Im Gegensatz zu seiner berüchtigten und pessimistischen Wette gegen Subprime-Kredite im Jahre 2008 ist der jüngste Versuch von Michael Burry gescheitert, von Kursverlusten bei einer allfälligen Korrektur an den US-Aktienmärkten zu profitieren. Laut den am Dienstag veröffentlichten 13F-Offenlegungen bei der amerikanischen Börsenaufsicht SEC hat Burrys Scion Asset Management Puts auf den "S&P 500 Index ETF SPY" und den "Nasdaq 100 Index ETF QQQ" in der nominalen Höhe von 1,6 Milliarden US-Dollar liquidiert.

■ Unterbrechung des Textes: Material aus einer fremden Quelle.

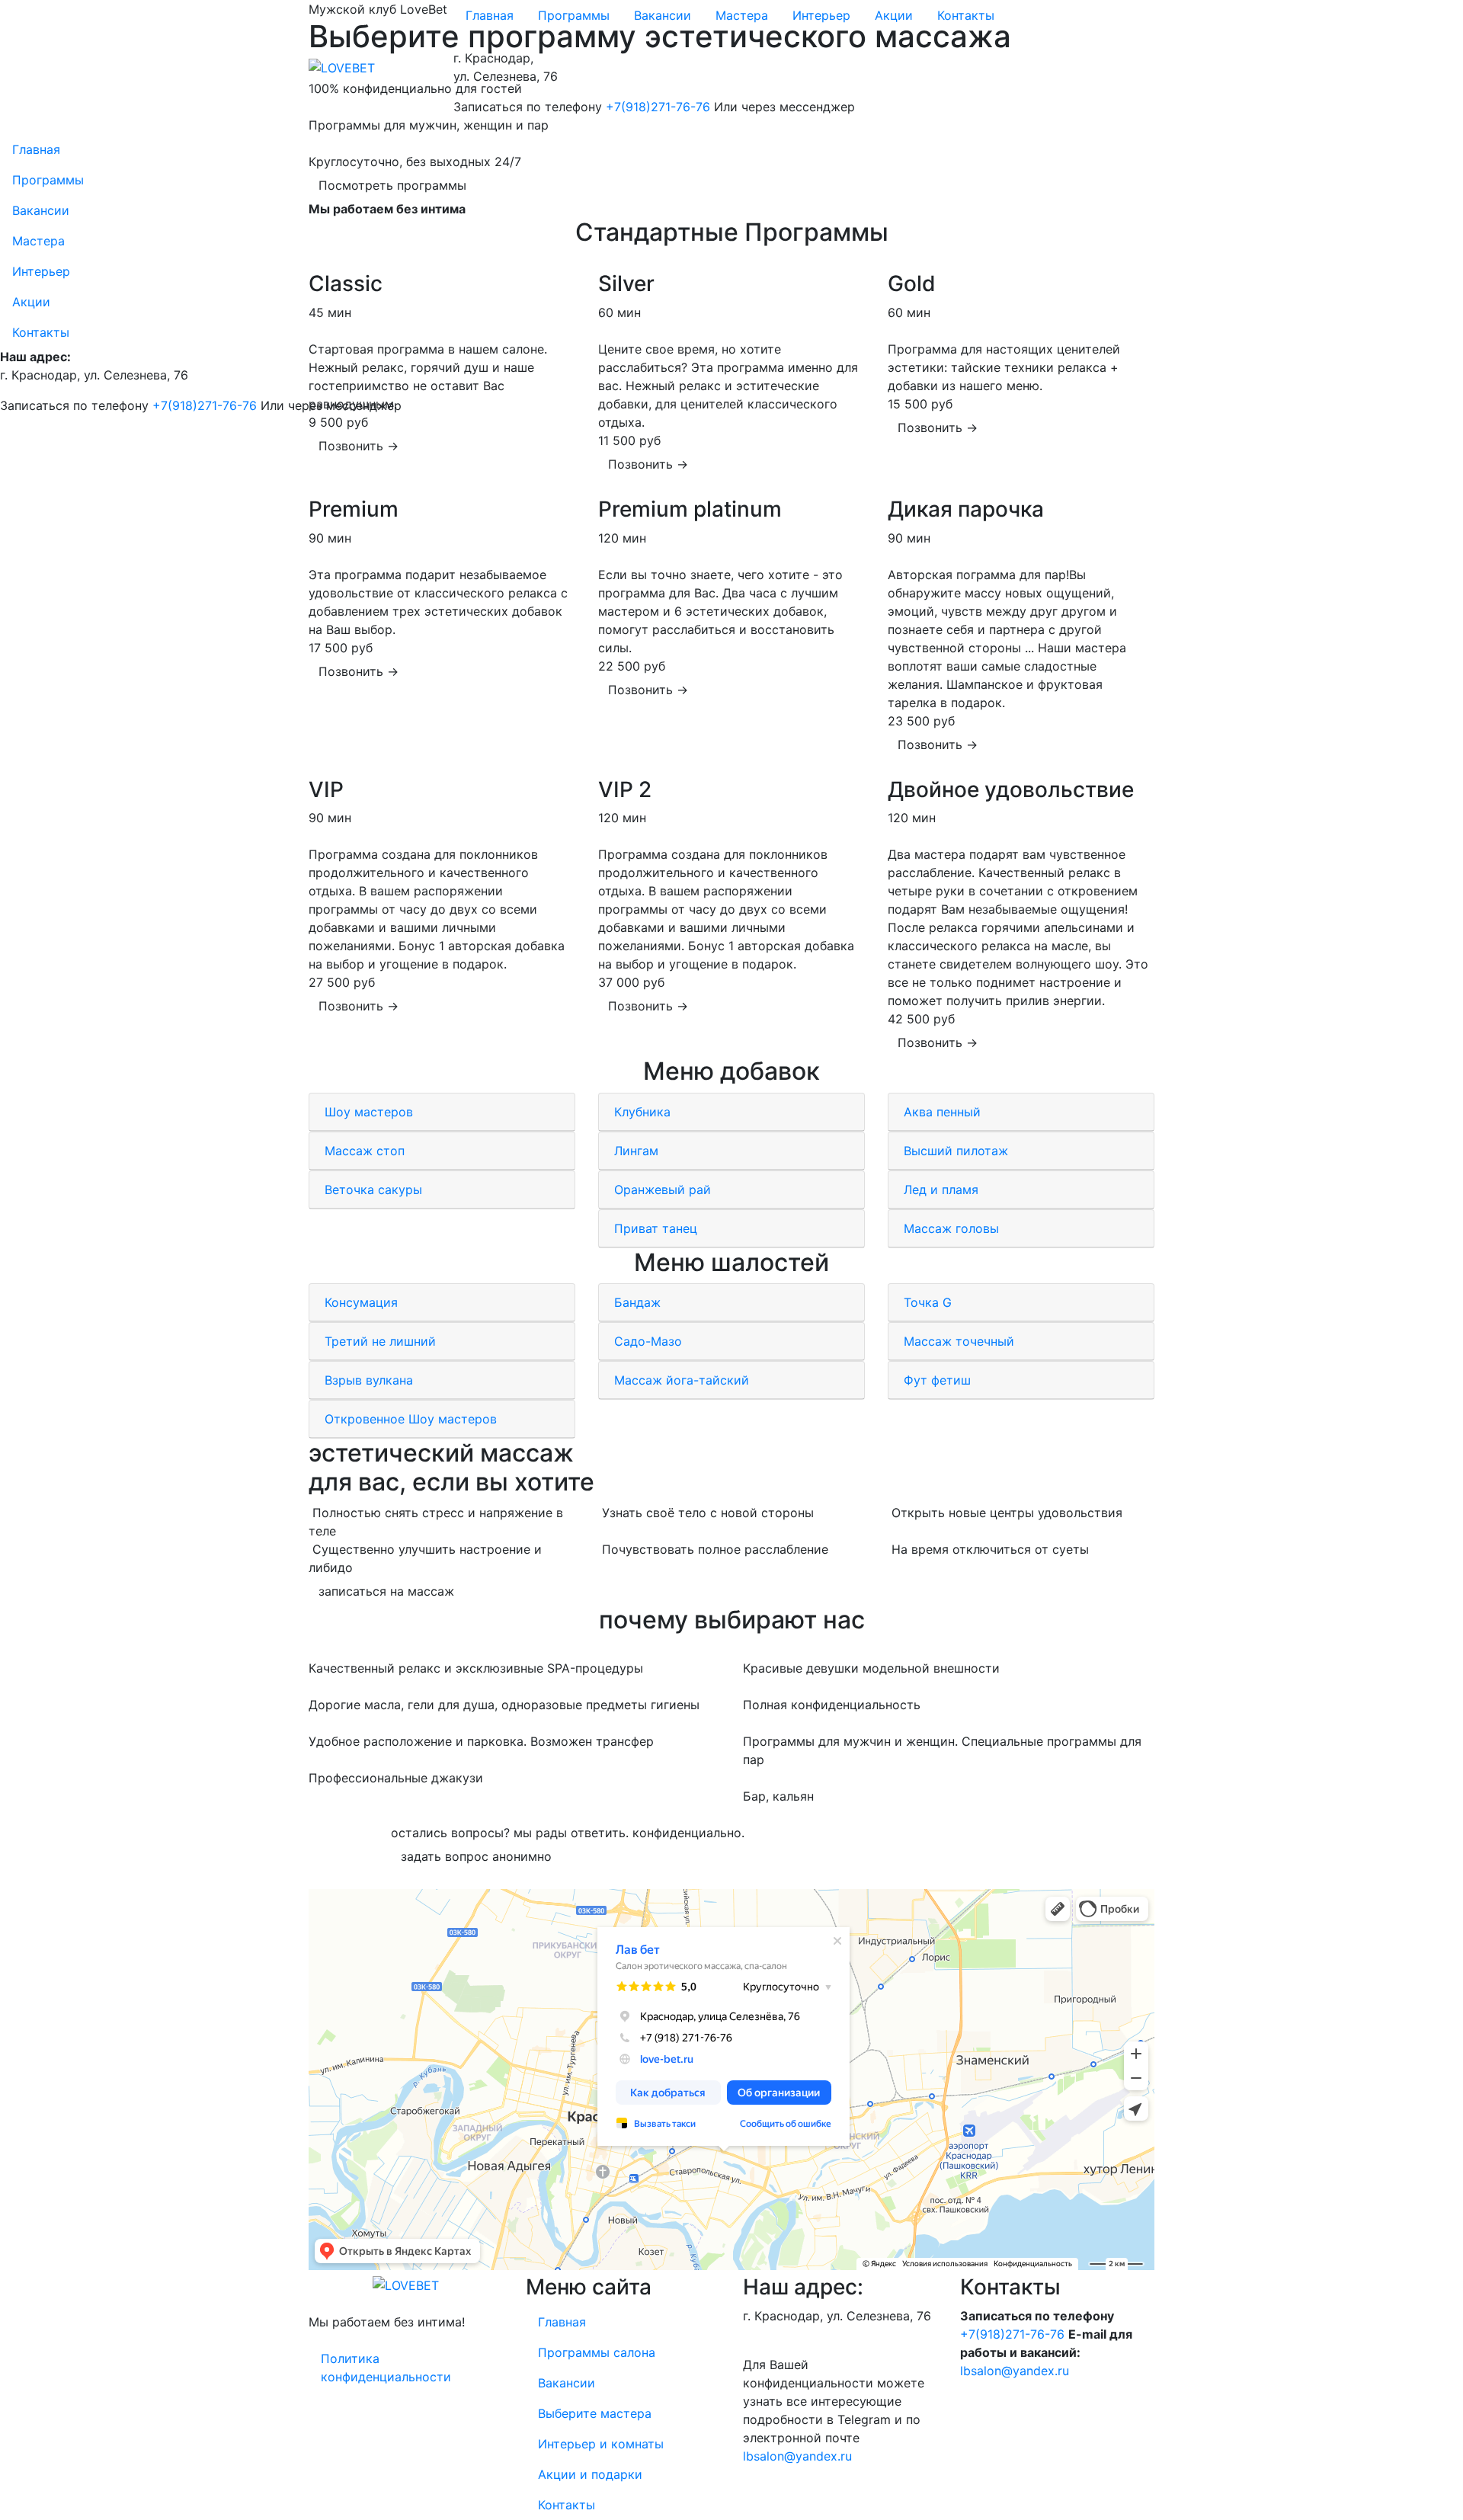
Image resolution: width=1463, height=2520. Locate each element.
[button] (358, 445)
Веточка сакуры (375, 1189)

Da der S&P im dritten Quartal - Burry hatte diese Positionen im zweiten Quartal aufgebaut - nicht genügend unter die Höchststände vom 30. Juni fiel, kann daraus geschlossen werden, dass die Puts entweder wertlos verfielen oder mit sehr geringem Wert verkauft wurden. Mit der sinkenden Volatilität dürfte es für Burry unmöglich gewesen sein, während der ganze Haltefrist nur halbwegs erfolgreich aus diesem Trade herausgekommen zu sein.

Hohe Rotationsgeschwindigkeit im Portfolio

Nebst der Liquiditation dieser grossen Wetten ist an den Portfoliobewegungen auffallend, dass die Rotation im Portfolio enorm hoch bleibt. Von den im ersten Quartal 2023 gehaltenen Positionen wurden praktisch alle bis zum Ende des zweiten respektive dritten Quartals liquidiert. Insgesamt wurden 25 Investments aufgelöst, darunter die drei ehemals grössten Positionen Expedia, Charter und Generac.

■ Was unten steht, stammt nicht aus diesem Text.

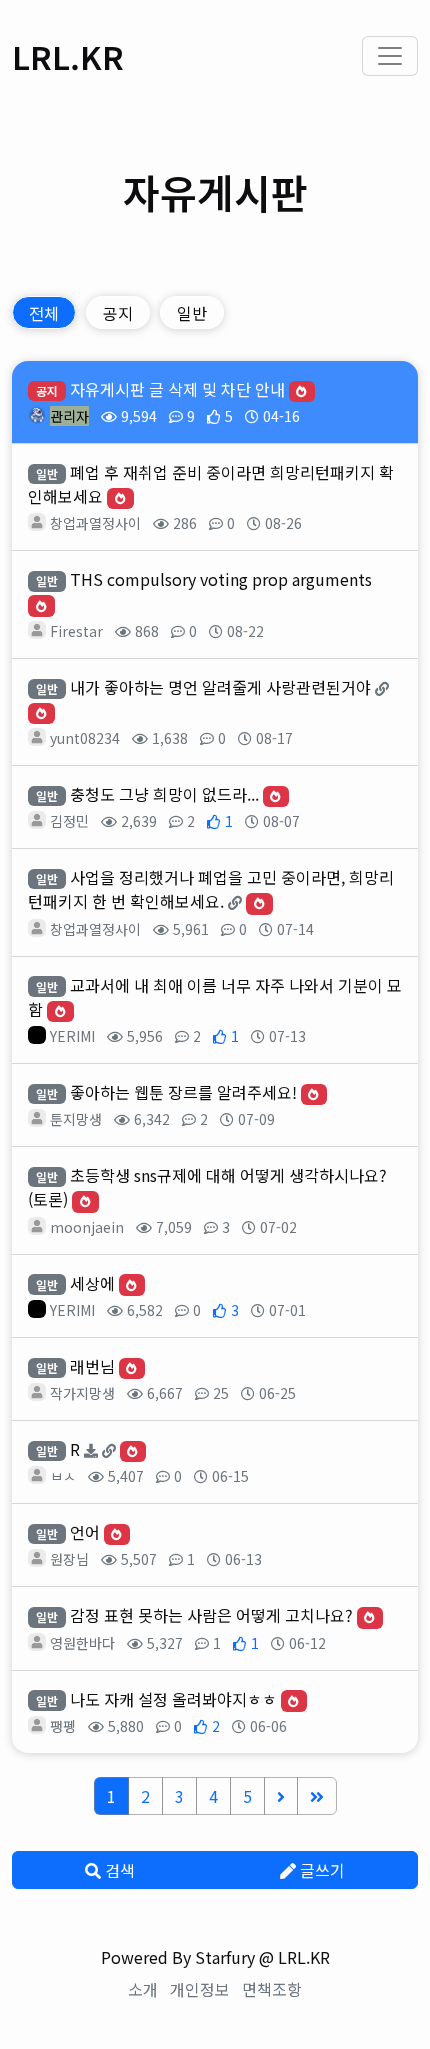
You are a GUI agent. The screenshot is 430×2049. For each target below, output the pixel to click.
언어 (85, 1532)
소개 (143, 1989)
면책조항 (272, 1989)
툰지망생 (76, 1119)
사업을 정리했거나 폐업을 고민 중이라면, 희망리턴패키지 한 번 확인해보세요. (211, 889)
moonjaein (87, 1227)
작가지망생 (82, 1393)
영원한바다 (82, 1643)
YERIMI (72, 1036)
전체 (44, 313)
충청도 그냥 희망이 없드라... (164, 794)
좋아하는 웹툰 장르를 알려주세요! (183, 1092)
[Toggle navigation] (390, 56)
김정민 (69, 821)
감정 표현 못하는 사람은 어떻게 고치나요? (211, 1615)
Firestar (76, 631)
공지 (118, 313)
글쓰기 (320, 1870)
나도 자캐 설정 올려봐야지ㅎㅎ (173, 1699)
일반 (192, 313)
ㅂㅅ (63, 1476)
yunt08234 (85, 738)
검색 (118, 1870)
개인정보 (200, 1989)
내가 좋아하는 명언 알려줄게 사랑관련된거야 (220, 687)
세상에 (92, 1283)
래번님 (92, 1366)
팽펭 (63, 1726)
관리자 (69, 416)
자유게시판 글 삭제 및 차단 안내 (177, 389)
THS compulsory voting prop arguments (221, 579)
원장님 (69, 1559)
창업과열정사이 (95, 523)
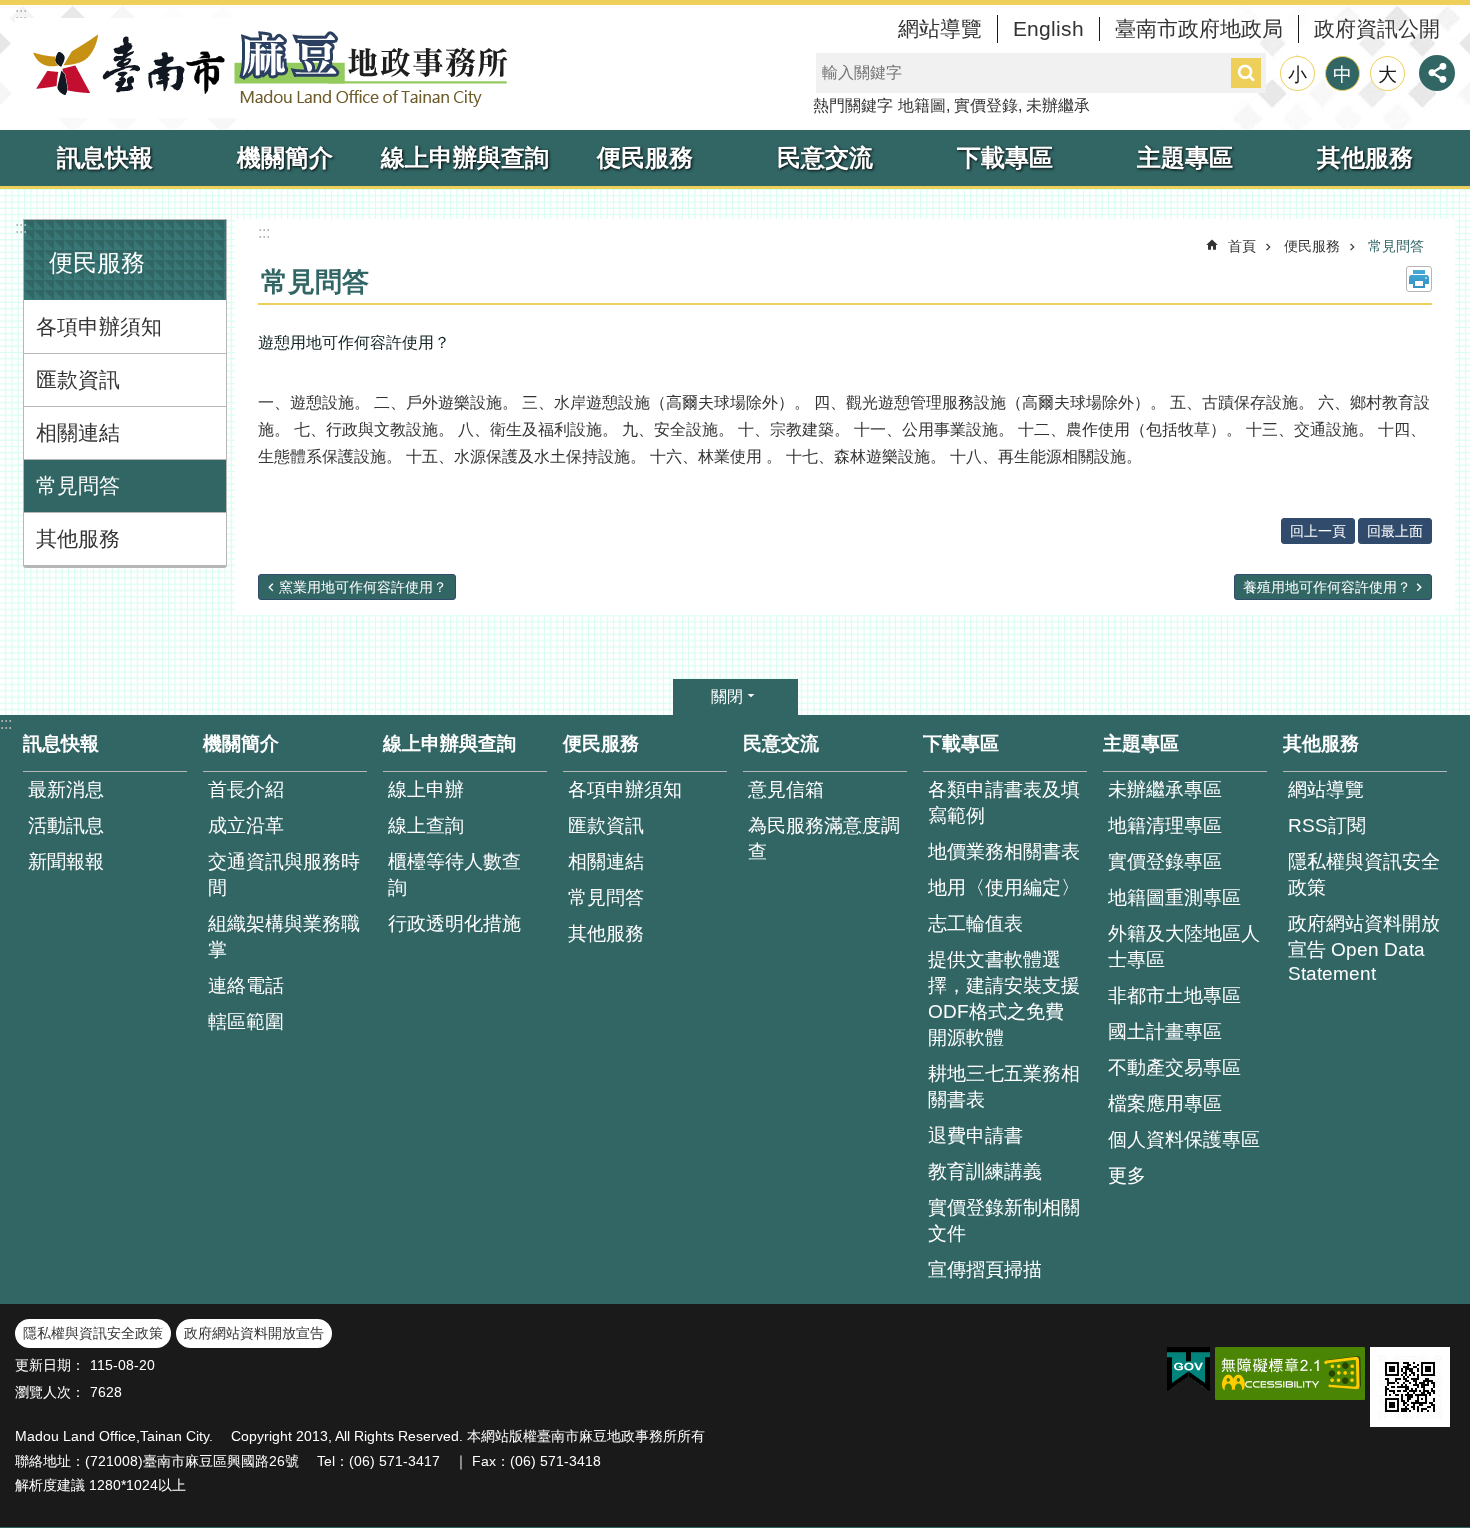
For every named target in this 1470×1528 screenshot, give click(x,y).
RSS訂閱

Gleichzeitig stockte «The Big Short» eine Handvoll kleinerer Positionen wie Stellantis, Nexstar und Star Bulk Carrier auf. Burry ist auch eine abgesicherte Position bei Booking Holdings eingegangen, wo er sowohl die Aktie als auch Puts zur Absicherung kaufte.

Nachdem er im ersten Quartal 2023 die Positionen bei JD.com und Alibaba aufgelöst hatte, kommt nun eher überraschend, dass er bei diesen zwei Titeln erneut eingestiegen zu sein scheint. Er hofft damit erneut, dass die chinesischen Aktien dieses Mal endlich eine bullische Performance hinlegen.

Trotz neuer Short-Wette vom «Short» zum «Long» Burry

Dass Burry einen massiven Verlust mit den Puts auf den SPY und QQQ eingefahren hat, hindert ihn nicht daran, eine 'kleine' Short-Wette auf die amerikanischen Chiphersteller einzugehen. Er hat dazu Putoptionen des börsengehandelten iShares Semiconductor-ETF erworben - damit setzen Investoren auf fallende Kurse, indem sie eine Prämie zahlen, um die Aktien zu einem späteren Zeitpunkt zu einem bestimmten Preis verkaufen zu können.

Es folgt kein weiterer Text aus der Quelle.